*Текст для чтения:*
━━━━━━━━━━━━━━━━
Традиции толстовской эпопеи, в целом близкие Анне Зегерс, подвергаются в дилогии корректировке там, где речь идет о концепции философии истории. Анна Зегерс согласна с Толстым в том, что именно народ делает историю, но не приемлет идею истории как следствия бессознательной, роевой жизни народа. В дилогии «Решение» - «Доверие» подчеркивается момент непростого сознательного выбора, который предстоит сделать и который делают люди разных социальных слоев, выбирая между экономическими ценностями Западной Германии и правом строить социалистическое государство на востоке страны.
Это обстоятельство, чрезвычайно важное для Анны Зегерс, обусловливает экстенсивное отображение жизни в дилогии «Решение» - «Доверие» и следование традиции К. Гуцкова, главы литературного движения «Молодая Германия». Поэтические новации автора «Рыцарей Духа» («Die Ritter vom Geiste») (1850-1851), создавшего новый жанр романа - «роман сосуществования», «роман рядопо-ложностей» (Roman des Nebeneinander), оказались близки Анне Зегерс, также стремившейся увидеть все многообразие форм жизни и способов мировосприятия своих современников в переломный момент истории. Романная схема Гуцкова соответствовала ее авторскому замыслу и позволяла ей уточнить толстовскую концепцию философии истории, зафиксировав множество коллизий и микросюжетов, объединенных общей проблемой сознательного выбора.
━━━━━━━━━━━━━━━━
*Извлечённые записи:*

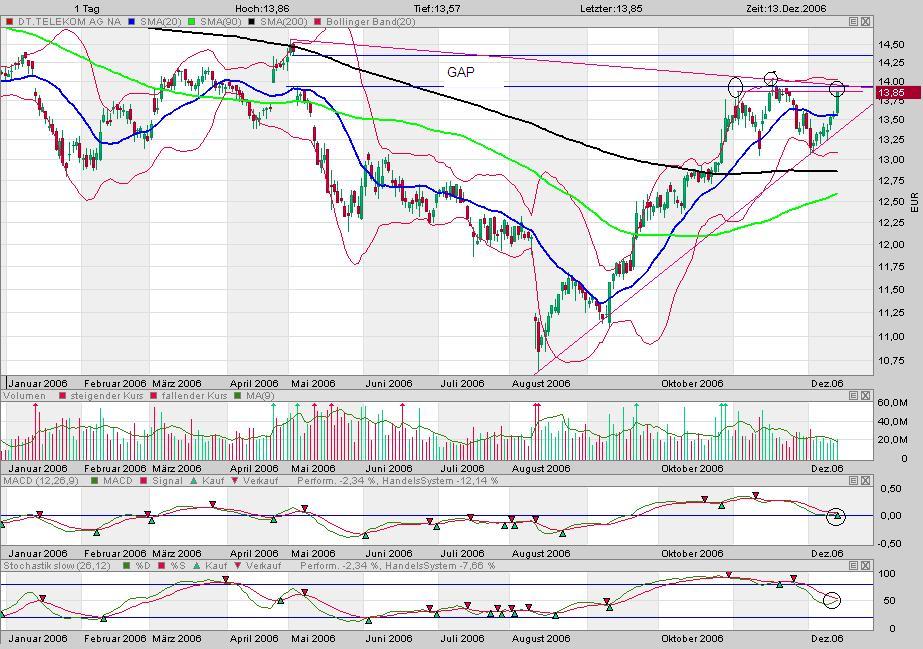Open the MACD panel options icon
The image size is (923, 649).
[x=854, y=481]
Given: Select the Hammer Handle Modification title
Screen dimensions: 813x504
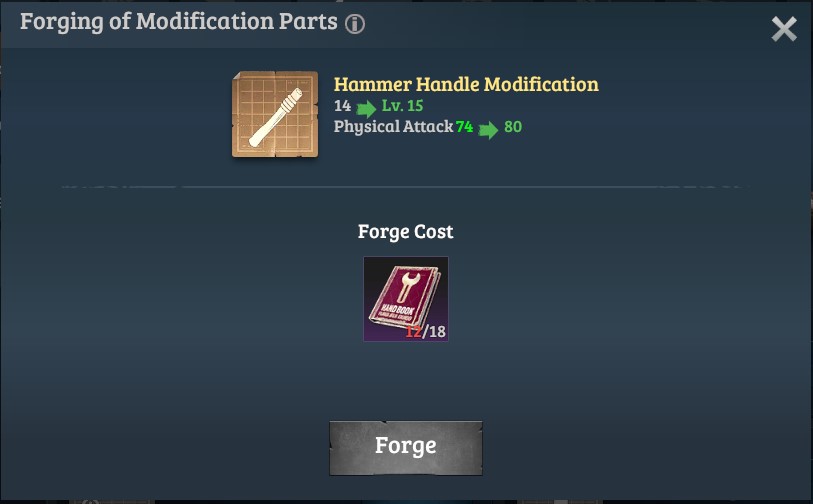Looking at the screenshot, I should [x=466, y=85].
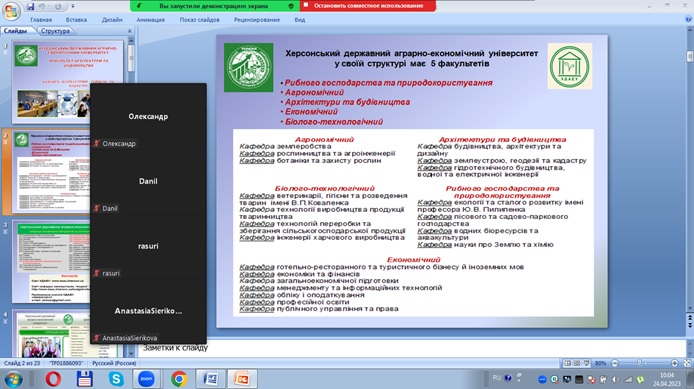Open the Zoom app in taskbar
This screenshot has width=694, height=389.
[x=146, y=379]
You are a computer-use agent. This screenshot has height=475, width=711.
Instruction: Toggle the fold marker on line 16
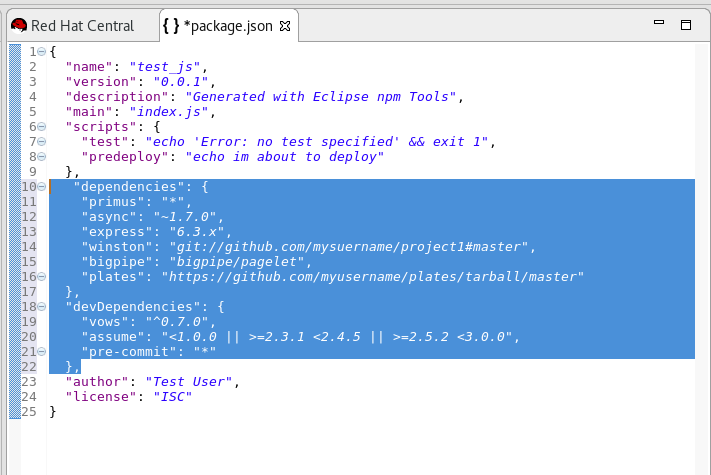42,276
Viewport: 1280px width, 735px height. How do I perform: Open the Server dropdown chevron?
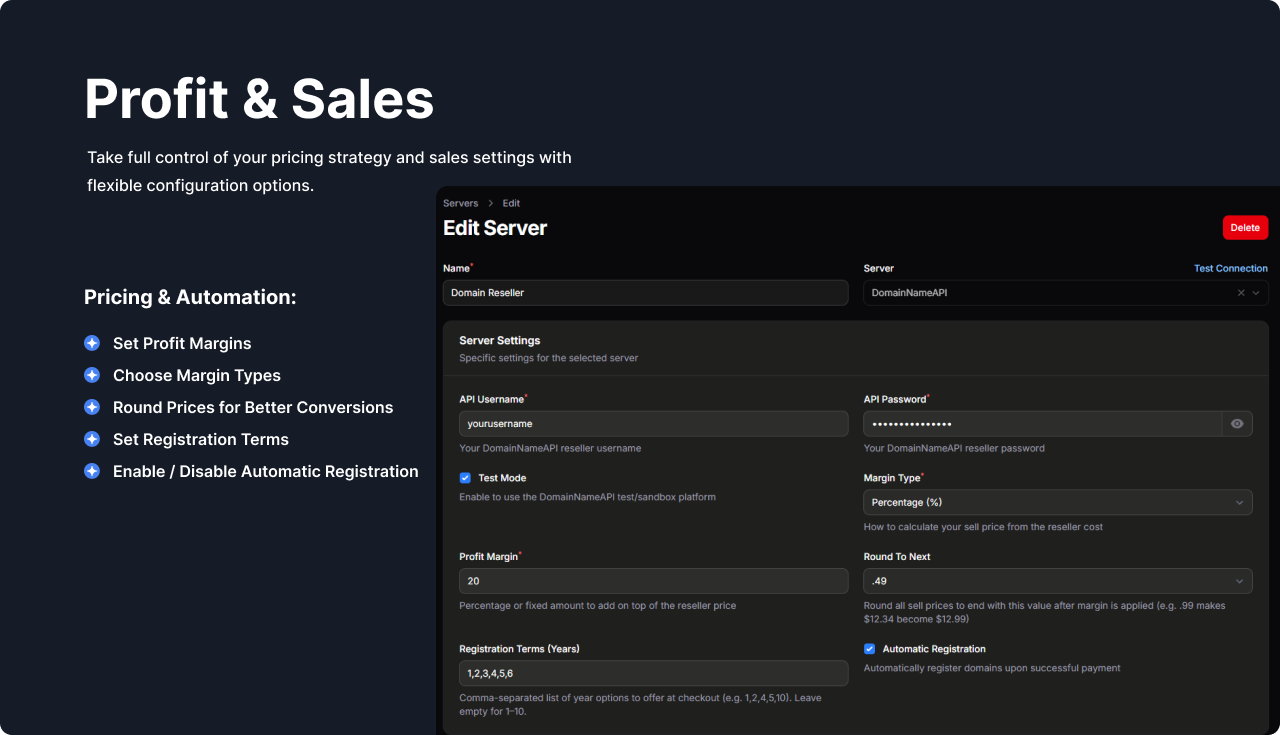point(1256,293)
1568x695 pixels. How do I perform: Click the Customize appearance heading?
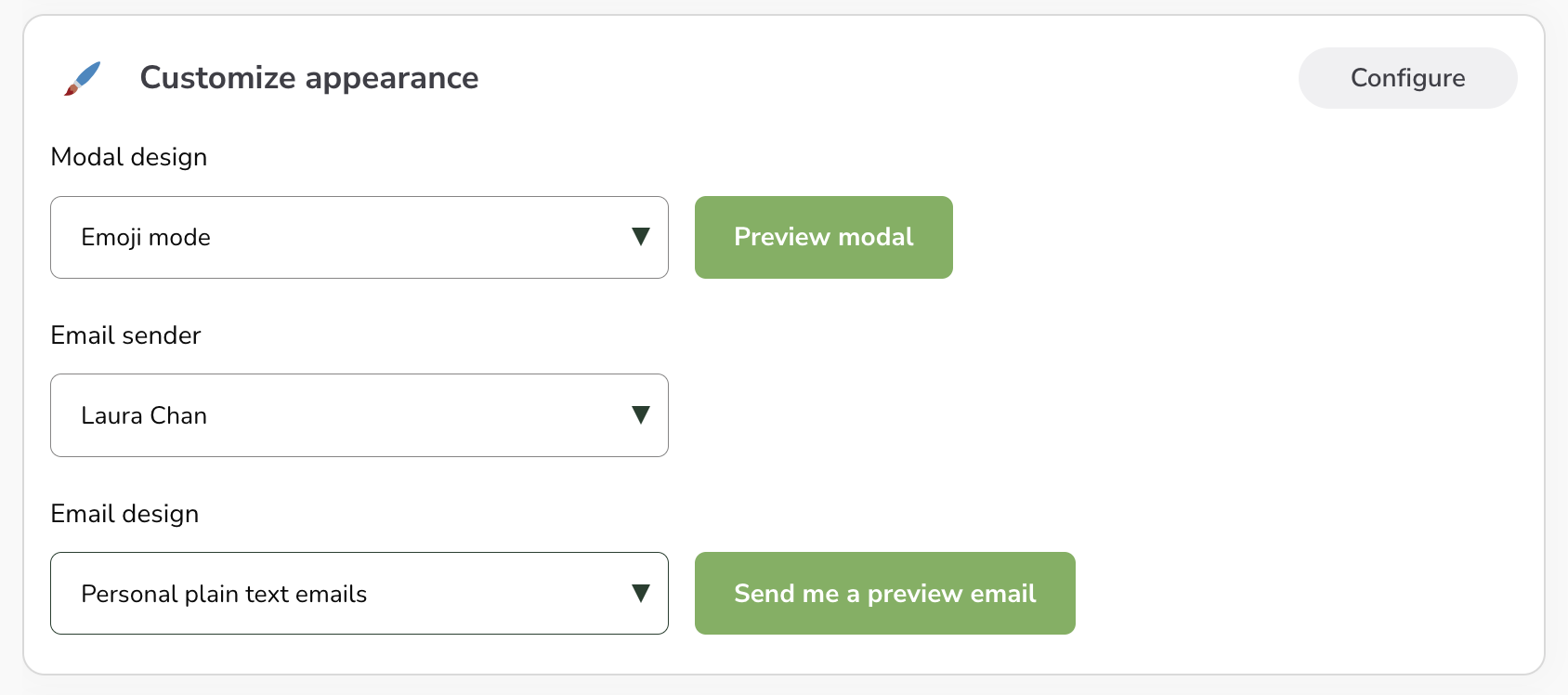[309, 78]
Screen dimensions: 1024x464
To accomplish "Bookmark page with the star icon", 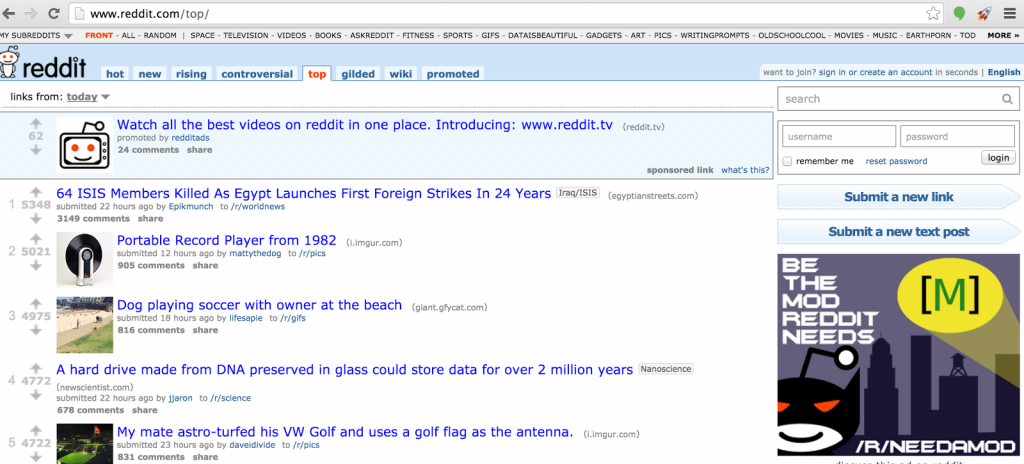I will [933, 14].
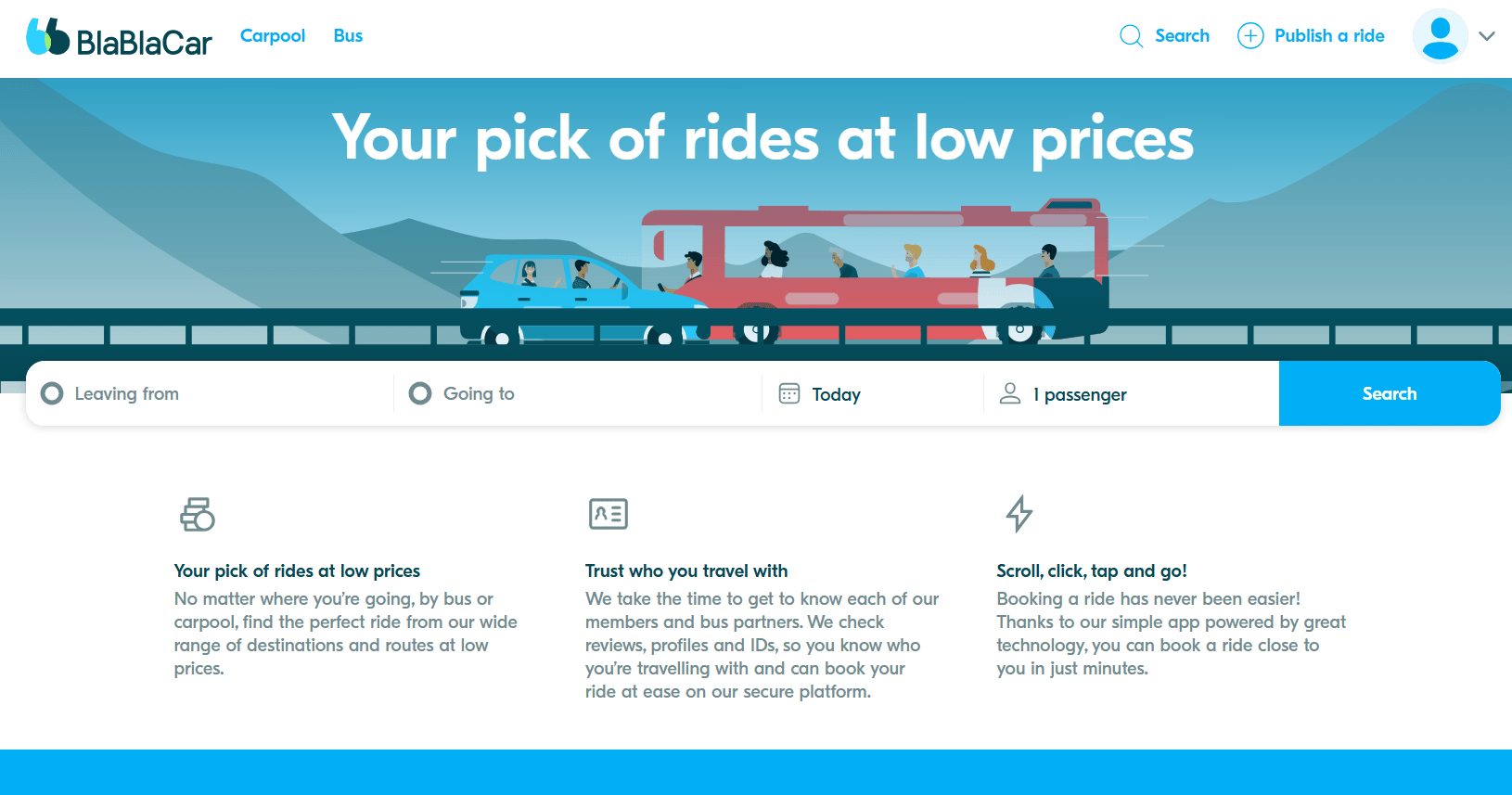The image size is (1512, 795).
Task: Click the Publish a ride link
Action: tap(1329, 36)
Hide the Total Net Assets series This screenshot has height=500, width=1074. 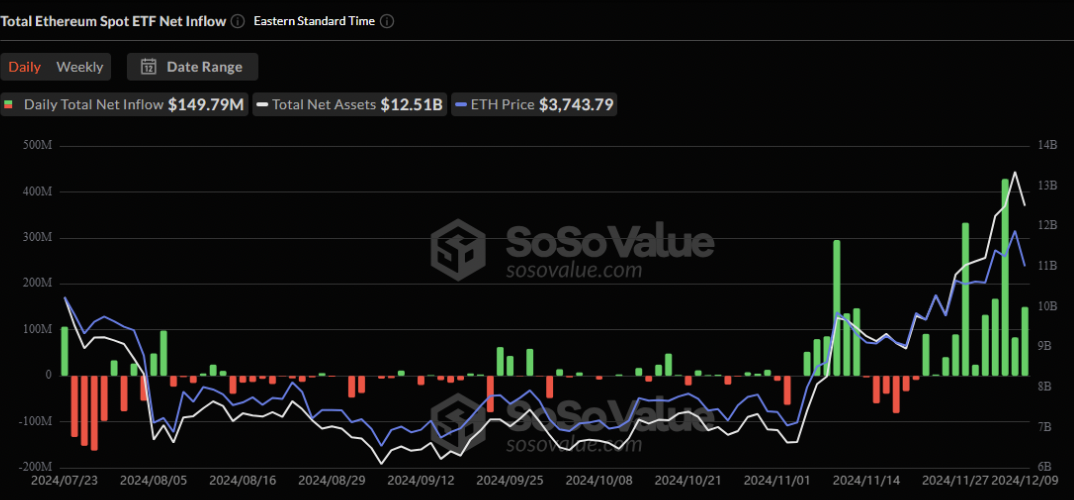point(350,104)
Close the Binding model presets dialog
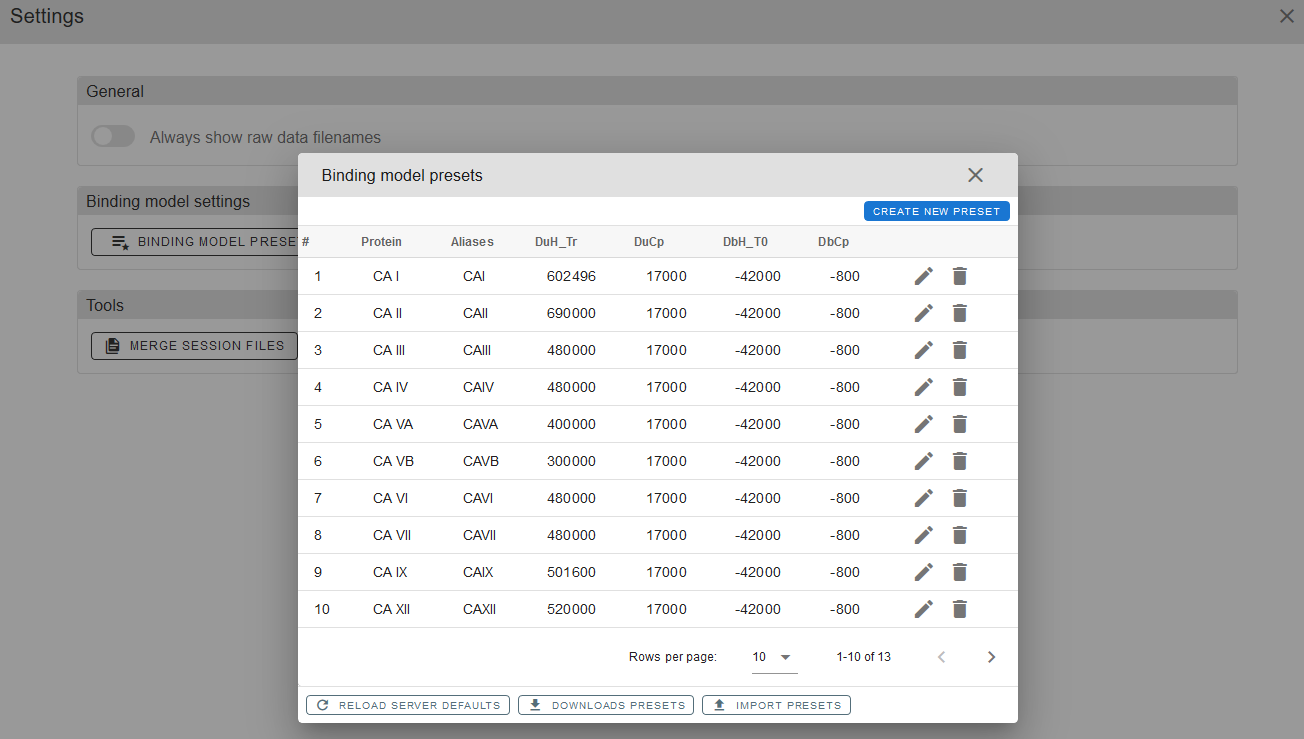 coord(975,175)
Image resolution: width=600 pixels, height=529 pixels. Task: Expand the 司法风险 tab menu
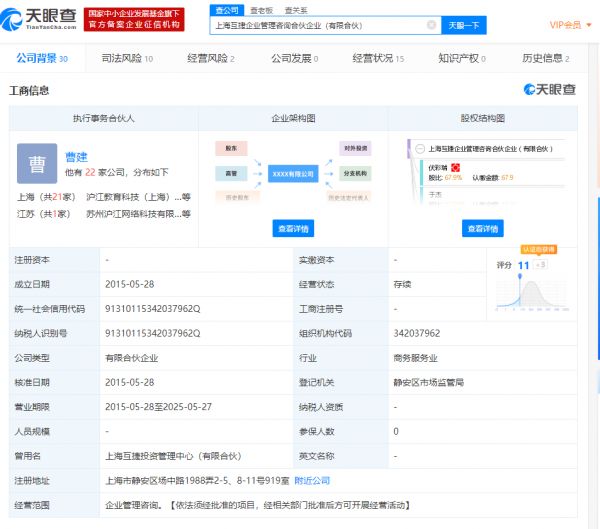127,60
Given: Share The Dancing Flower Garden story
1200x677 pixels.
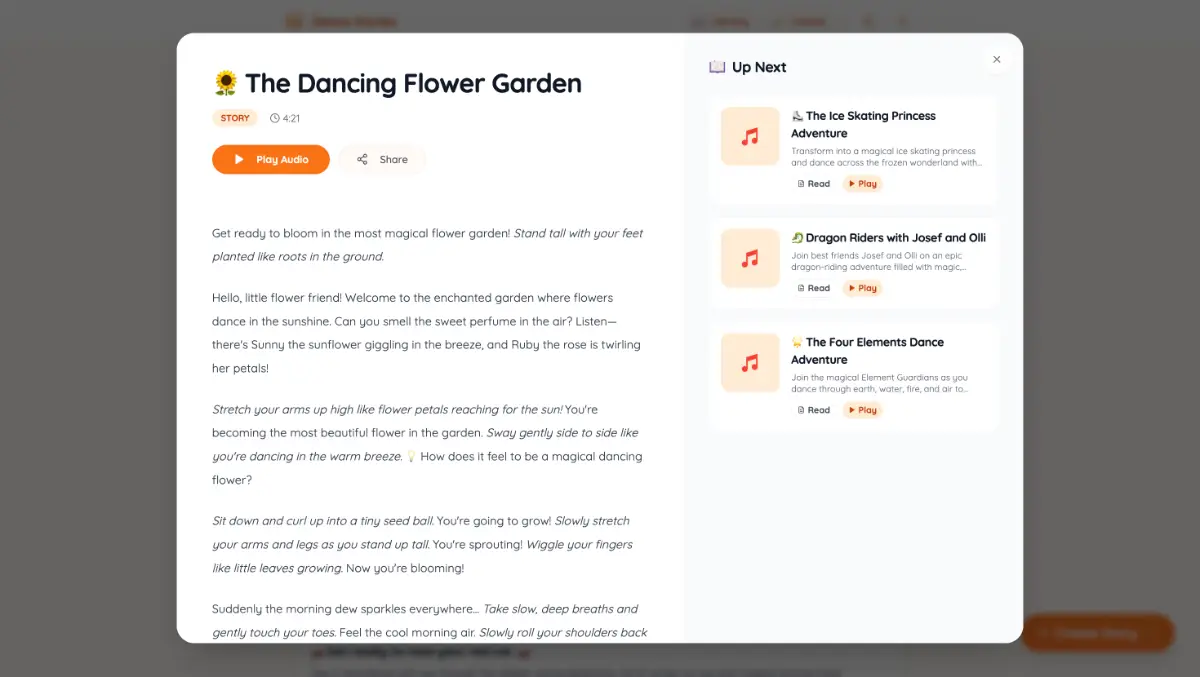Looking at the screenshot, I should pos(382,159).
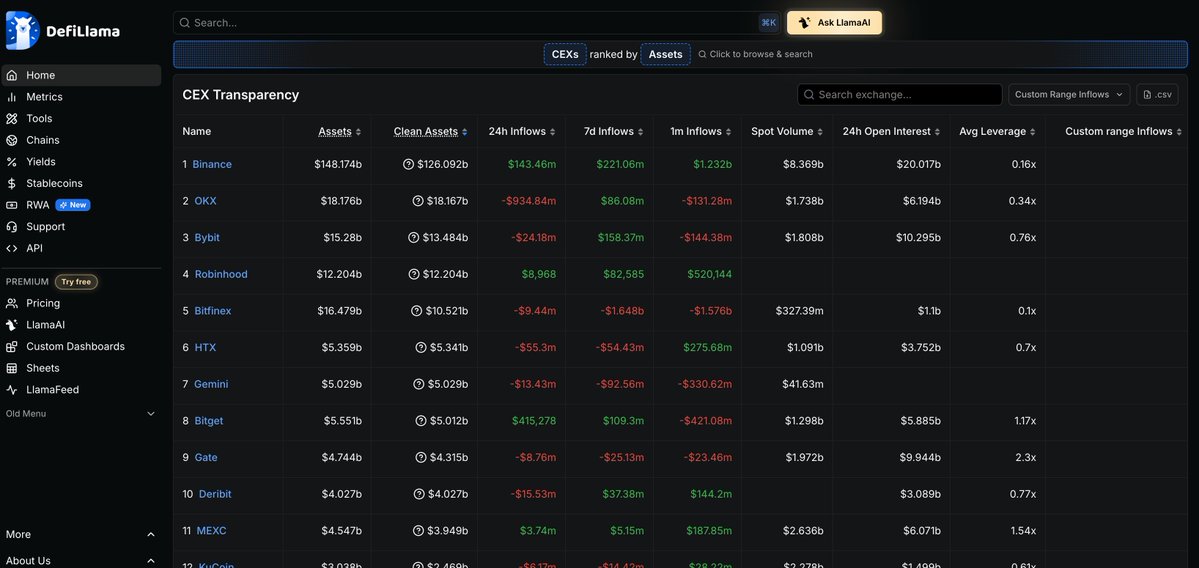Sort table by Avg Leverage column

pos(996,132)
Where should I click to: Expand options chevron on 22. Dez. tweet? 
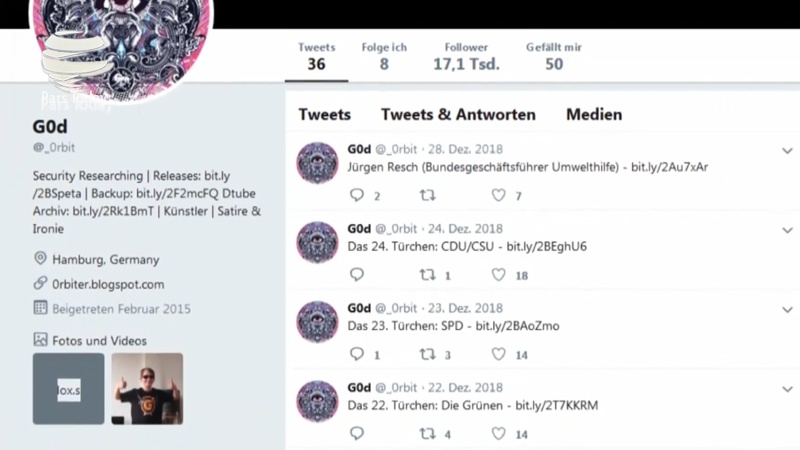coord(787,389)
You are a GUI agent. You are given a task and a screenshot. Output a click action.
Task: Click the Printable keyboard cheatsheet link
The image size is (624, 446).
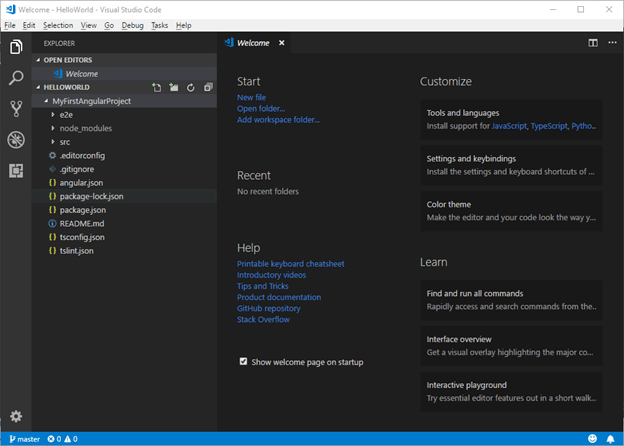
━━━━━━━━━━━━━━━━
*Короткая задача 1:* Какую идею Толстого об истории, согласно тексту о дилогии Анны Зегерс, она не принимает?
*Короткая задача 2:* Перепишите без изменений фрагмент текста о дилогии Анны Зегерс, который начинается словами «Это обстоятельство, чрезвычайно» и продолжается до слов «проблемой сознательного выбора.» включительно.

*Полный ответ 1:* Анна Зегерс не принимает идею истории как следствия бессознательной, роевой жизни народа.

*Полный ответ 2:*
Это обстоятельство, чрезвычайно важное для Анны Зегерс, обусловливает экстенсивное отображение жизни в дилогии «Решение» - «Доверие» и следование традиции К. Гуцкова, главы литературного движения «Молодая Германия». Поэтические новации автора «Рыцарей Духа» («Die Ritter vom Geiste») (1850-1851), создавшего новый жанр романа - «роман сосуществования», «роман рядопо-ложностей» (Roman des Nebeneinander), оказались близки Анне Зегерс, также стремившейся увидеть все многообразие форм жизни и способов мировосприятия своих современников в переломный момент истории. Романная схема Гуцкова соответствовала ее авторскому замыслу и позволяла ей уточнить толстовскую концепцию философии истории, зафиксировав множество коллизий и микросюжетов, объединенных общей проблемой сознательного выбора.